I smell a lower-end full frame body is coming...


----------



## epsiloneri (Nov 22, 2010)

I wonder why it's not called 25-102mm, or even 25-100mm, since that seems to be the focal length range (for focus at infinity, I assume).



futrtrubl said:


> "Pojitiburidotaipu zoom" should be "Positive ride type zoom".



Ah yes, I wondered about that too. Not that "positive ride type zoom" is much more illuminating (to me).


----------



## bvukich (Nov 22, 2010)

dpgizmo said:


> I smell a lower-end full frame body is coming...



It would almost have to. Who in their right mind would want to put this thing on a 5D MkII/III?

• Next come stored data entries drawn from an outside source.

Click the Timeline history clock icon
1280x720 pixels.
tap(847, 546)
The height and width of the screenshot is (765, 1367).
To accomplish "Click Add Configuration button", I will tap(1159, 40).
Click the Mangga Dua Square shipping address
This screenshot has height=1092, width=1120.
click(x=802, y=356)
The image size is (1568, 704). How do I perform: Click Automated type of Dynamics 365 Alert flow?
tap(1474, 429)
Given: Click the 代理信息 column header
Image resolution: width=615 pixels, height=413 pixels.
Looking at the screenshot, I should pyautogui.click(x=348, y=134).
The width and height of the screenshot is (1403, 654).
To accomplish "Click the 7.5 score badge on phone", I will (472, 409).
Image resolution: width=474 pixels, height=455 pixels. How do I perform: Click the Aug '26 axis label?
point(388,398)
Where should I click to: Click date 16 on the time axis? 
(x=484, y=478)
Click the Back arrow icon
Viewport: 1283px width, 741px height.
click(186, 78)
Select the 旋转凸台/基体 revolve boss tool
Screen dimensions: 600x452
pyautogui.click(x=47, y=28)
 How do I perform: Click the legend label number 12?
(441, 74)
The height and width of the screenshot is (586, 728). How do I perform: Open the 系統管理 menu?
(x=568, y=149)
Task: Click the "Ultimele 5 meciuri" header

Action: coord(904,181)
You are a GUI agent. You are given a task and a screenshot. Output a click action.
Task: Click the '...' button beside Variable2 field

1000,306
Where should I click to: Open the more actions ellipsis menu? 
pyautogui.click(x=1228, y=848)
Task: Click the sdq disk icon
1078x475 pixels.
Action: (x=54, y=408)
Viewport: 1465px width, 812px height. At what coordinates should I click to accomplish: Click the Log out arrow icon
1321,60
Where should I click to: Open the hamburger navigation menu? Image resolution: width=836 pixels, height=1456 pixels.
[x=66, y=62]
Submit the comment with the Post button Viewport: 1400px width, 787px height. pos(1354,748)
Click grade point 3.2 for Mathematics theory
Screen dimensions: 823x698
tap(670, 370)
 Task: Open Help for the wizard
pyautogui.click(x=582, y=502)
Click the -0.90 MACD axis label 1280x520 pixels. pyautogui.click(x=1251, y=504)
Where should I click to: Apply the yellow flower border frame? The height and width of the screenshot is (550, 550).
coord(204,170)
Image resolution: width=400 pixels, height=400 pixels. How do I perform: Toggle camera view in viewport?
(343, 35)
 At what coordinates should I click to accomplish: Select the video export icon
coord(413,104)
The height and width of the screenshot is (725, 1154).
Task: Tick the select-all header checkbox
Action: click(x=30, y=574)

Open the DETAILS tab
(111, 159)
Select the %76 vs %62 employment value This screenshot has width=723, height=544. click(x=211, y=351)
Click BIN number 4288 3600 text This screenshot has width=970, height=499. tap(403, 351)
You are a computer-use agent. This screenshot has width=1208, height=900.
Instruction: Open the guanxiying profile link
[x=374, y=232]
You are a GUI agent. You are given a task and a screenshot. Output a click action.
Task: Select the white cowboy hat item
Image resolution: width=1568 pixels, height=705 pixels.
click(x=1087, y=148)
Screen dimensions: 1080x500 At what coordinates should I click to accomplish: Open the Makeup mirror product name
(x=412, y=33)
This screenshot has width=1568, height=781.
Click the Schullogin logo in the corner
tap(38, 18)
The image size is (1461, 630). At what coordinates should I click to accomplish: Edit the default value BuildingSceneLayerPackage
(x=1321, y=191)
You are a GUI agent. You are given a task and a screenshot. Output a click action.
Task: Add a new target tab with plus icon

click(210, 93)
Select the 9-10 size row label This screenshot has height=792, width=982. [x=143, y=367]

But even then, it would have to have IQ significantly better than the (not entirely horrible, worth the $200 I paid for mine, but not much more) 28-135 to ever find a home even on a budget FF. They really can't price it under the 28-135, so they'll pretty much have to beat it on quality.


----------



## traveller (Nov 22, 2010)

If Canon did make a budget full-frame model it would have to be considerably cheaper than the A850. Sony's 'low-cost full-frame' idea has failed to win them the market share that I think they hoped it would. A Canon budget full-frame camera would have to be around the 7D's current retail price, or who'd bother?


----------



## bvukich (Nov 22, 2010)

traveller said:


> If Canon did make a budget full-frame model it would have to be considerably cheaper than the A850. Sony's 'low-cost full-frame' idea has failed to win them the market share that I think they hoped it would. A Canon budget full-frame camera would have to be around the 7D's current retail price, or who'd bother?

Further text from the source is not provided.